President: Seriously? Look, they’re telling me this new virus kills something like four percent of the people it infects. And it seems like it’s out of control, spreading rapidly. Even people with no symptoms can spread it, they tell me. Just a few weeks more of exponential growth, and we might be looking at millions dead.

Official: Well, we still might be able to muddle through. Yes, there seems to be some spread from asymptomatic people, but it’s people coughing up a storm who are the main spreaders. And that four percent is the high end of the estimates; it might be less than one percent. Also, we can expect the virus to mutate to a lower lethality, since people who have mild cases won’t seek treatment while people with bad cases will be hospitalized and their contacts quarantined. This is an RNA virus, so it has a high rate of mutation. Also, warm weather is coming soon, and that’ll probably lower the rate of transmission. And remember, we’re going to be blamed for all the bad side effects of a vaccine, especially if it’s completely successful and puts a halt to the epidemic: people won’t realize how bad it could have been.

President: That still seems better to me than being thought of like Nero, who fiddled while Rome burned. Even if the lethality goes down to half a percent, that’s still maybe a million Americans dead. Tell me again what exactly you’d be doing during that year.

Official: Well, the thing that takes the longest are the clinical trials. Placebo-controlled double-blind trials are the gold standard of evidence in medicine.

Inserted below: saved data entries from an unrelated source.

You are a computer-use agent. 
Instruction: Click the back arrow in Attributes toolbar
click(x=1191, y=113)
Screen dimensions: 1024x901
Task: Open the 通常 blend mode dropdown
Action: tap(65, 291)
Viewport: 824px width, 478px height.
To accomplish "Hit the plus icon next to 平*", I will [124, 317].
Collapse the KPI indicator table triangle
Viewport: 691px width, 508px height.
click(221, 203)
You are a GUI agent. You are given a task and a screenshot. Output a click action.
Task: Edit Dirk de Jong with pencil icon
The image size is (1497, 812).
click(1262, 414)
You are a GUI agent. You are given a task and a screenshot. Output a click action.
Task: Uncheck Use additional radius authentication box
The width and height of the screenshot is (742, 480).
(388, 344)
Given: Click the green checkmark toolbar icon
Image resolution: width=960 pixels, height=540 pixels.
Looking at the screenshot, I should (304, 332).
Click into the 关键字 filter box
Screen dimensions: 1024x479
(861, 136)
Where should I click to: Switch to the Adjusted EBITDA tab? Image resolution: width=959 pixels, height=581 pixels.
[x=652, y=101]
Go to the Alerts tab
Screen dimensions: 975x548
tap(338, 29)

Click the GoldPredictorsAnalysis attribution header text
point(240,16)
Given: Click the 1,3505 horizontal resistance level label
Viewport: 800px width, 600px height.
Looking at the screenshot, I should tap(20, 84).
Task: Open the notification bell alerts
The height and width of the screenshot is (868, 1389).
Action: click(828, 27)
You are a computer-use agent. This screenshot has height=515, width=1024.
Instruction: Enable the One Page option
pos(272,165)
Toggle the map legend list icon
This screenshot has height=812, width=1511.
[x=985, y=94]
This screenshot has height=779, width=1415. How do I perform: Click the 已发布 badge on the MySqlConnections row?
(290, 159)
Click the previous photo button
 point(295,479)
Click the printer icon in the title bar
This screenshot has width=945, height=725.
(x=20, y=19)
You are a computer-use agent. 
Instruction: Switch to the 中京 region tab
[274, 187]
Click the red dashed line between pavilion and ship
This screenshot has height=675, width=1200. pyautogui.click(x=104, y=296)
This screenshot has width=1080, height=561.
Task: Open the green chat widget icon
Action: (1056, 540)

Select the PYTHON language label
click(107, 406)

President: Don’t you realize this nation went off the gold standard a long time ago? And do you think I ever have a placebo-controlled double-blind trial to tell me how to make a decision? Look, I want you to go back to the office and get your people to spend two days preparing a list of the ways we might accelerate this. You’re telling me a year; I want every option from that down to a week. Yes, I know you’re not going to formally approve anything in a week; I’m talking about getting it out there on an experimental basis, with continual monitoring. And probably more than one candidate vaccine at once, since I figure most of them won’t work. Oh, and for each option for the timescale, give me a scientific wild-ass guess as to its risks: tell me how many people would probably die or be crippled from side effects, versus how many it’d probably save.

Official: Okay, will do. If we had to take responsibility for this ourselves we’d still say a year, but if you’re willing to fly top cover for us, that changes things.


(Of course people are never really that eloquent in offhand conversation; really I’d expect a half hour of considerably more confused talk, of which the above would just be the gist. And as usual in theatrical conversations, I’ve made them say some things out loud that would really be left unsaid, such as the last sentence.)